Hyaluronic Acid Aggregation, Pain, and Manual Therapy


For manual therapists, one major challenge is understanding the mechanisms at play that reduce pain for patients after soft tissue manipulation or mobilization.

There are many common reasons given for why it works, including but not limited to:

  • Counter irritation into the nervous system
  • Novelty of sensory input
  • The breaking of fibrotic adhesions, allowing for sliding of tissues
  • Reflexive muscle relaxation via cutaneous nerve stimulation

Some of these are most justified than others, with validity and practicality debated all over the internet.

A paper was published in mid January 2020 in the International Journal of Environmental Research and Public Health, titled T1ρ-Mapping for Musculoskeletal Pain Diagnosis: Case Series of Variation of Water Bound Glycosaminoglycans Quantification before and after Fascial Manipulation® in Subjects with Elbow Pain

This blog post will attempt to summarize and explain the significance of this paper, along with implications for manual therapists.

The full text copy of the original article is herel.

Pain without Tissue Damage

Sensations, be it pain or otherwise, come down to the firing or neurons to create action potentials and then cognitive processing of those signals leading to a subjective experience.

In the case of an acute injury where there is tissue damage, pain is more than likely a result as part of the body’s natural response to an injury to get us to protect that body part during the healing process.

However, pain does not necessarily imply tissue damage. There can be pain with no tissue damage.

This leads to speculation of what causes the pain? Is it a central processing error? Is it due to peripheral sensitization?

Depending on a variety of factors, there could be reduced levels of nerve stimulation needed to fire an action potential of a free nerve ending, resulting in a painful experience with no tissue damage.

The article under examination leads to a hypothesis that aggregated hyaluronic acid (HA) in the extracellular matrix (ECM) of the deep fascia, which is densely populated with nerve endings, may be lowering the stimulation needed to fire off the nerve endings, leading to pain.

Understanding why this may be the case takes some review of concepts and examination of what was performed in the study.

Let’s take a look.

Glycosaminoglycans and Water

Glycosaminoglycans, or GAGs, are a class of molecules in the body that are essentially strings of double sugars (disaccharides) that have a strong polarity, leading to bonding with water molecules.

HA is one category of GAGs and makes up the ground substance of the extracellular matrix in connective tissue, nerve tissue, and epithelial tissue.

Interesting tidbit – a 70kg person, 154lbs, has 15 grams of HA in their body. Roughly one third is turned over daily

In the ECM, there is bound and unbound water.
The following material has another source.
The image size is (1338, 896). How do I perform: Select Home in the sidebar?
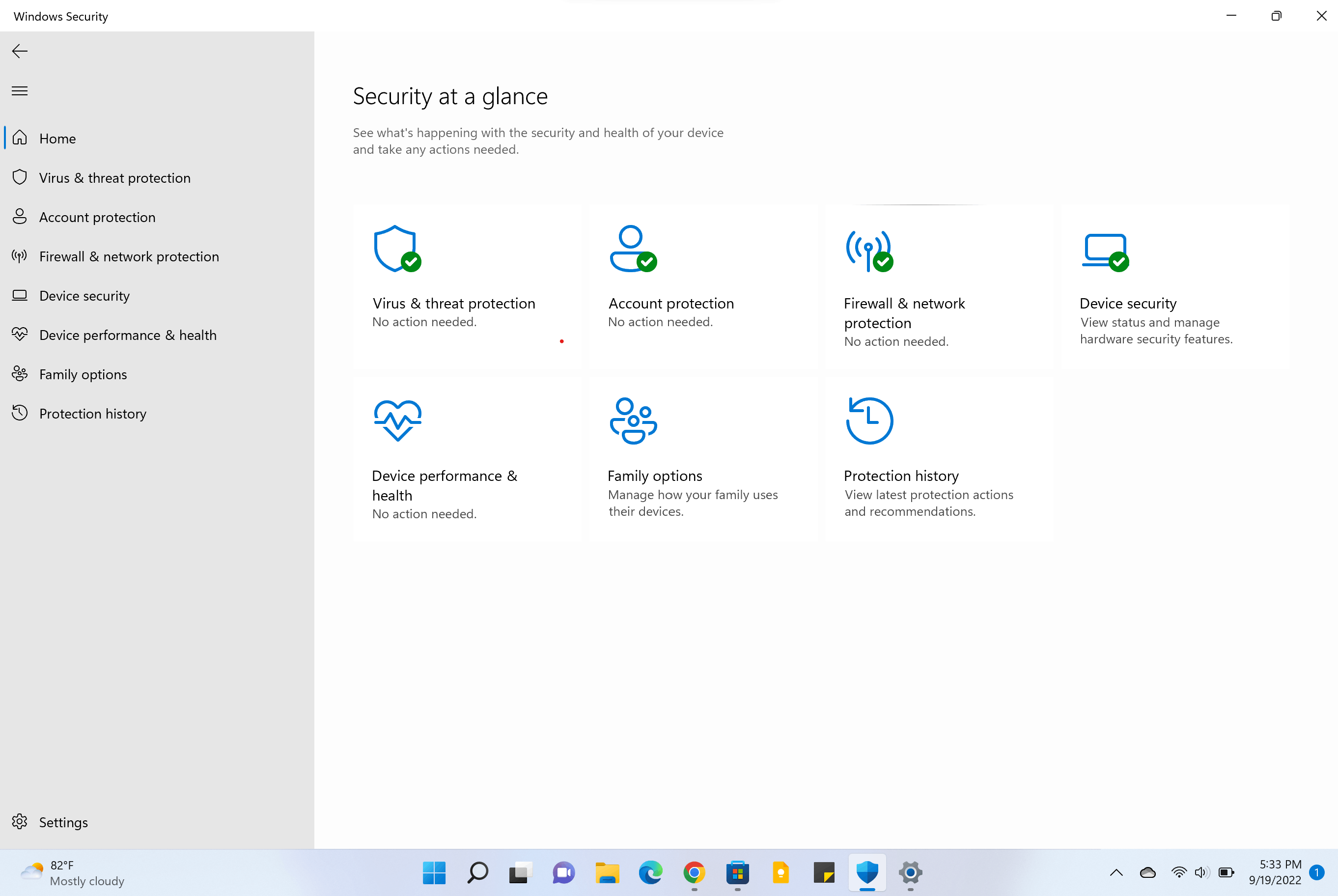coord(157,139)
Bound water is water in the ground substance that is bound to GAGs since they are strongly polar.

Unbound water is water in the ground substance that is not bound to GAGs.

Presumably, the more bound water there is, the more squishy and slippery the ground substance is and the more unbound water there is, the more viscous and less ‘slippery’ the ground substance is.

This study suggests that HA not bound with water can ‘self-aggregate’ and sort of stick together, increasing the viscosity of the tissue.

This leads us to what the study we are discussing is looking at:

Is there a correlation of bound/unbound water to pain and disability?


T1P MR, DASH Index, and Fascial Manipulation®

The study had 5 participants with elbow pain not due to tissue damage or underlying disease.

To begin, they performed a type of magnetic resonance study called T1P, which can measure bound and unbound water. They also gave the participants a DASH Questionnaire – Disabilities of the Arm, Shoulder, and Hand.

Over the next 3 weeks, therapists performed one 40 minute session of Fascial Manipulation® per week, using that specific technique system.

After the treatment sessions were finished, they followed up with another MR and another DASH.

The results demonstrated a correlation between the DASH score and the bound/unbound water.

When there was more unbound water, there was a higher DASH score. When there was more bound water, there was a lower DASH score.

After the treatments, there was more bound water and a lower DASH score, suggesting that the manual therapy performed decreased pain and improved function while also shifting the water from unbound to bound.

There is no causation implied here, but there is correlation.

(Remember, unbound water is water that is not connected to the GAGs, leading to a more viscous or stiff connective tissue ground substance. A higher amount of bound water implies a more ‘slippery’ and gelatinous ground substance.)

Speculation and Conclusion

Perhaps we can speculate that certain types of manual therapy can agitate the aggregated HA, allowing the polar ends to attract water, which is why unbound water decreased and bound water increased

Perhaps aggregated HA, since it can’t bind to water, creates a subtle shift in the charge around the nerve ending, making the nerve need less stimulation to have an action potential. This could potentially explain the improved DASH scores.

Perhaps the dissolution of aggregated HA and the subsequent decrease in viscosity is part of a person’s subjective appraisal of feeling ‘looser’ after manual therapy treatments.

Perhaps this is why the manual therapist may feel tissue as less stiff after manual therapy.

Above all, perhaps it is just part of the equation since the human biological machine is a system of systems and not so simple as to just have one cause and one effect.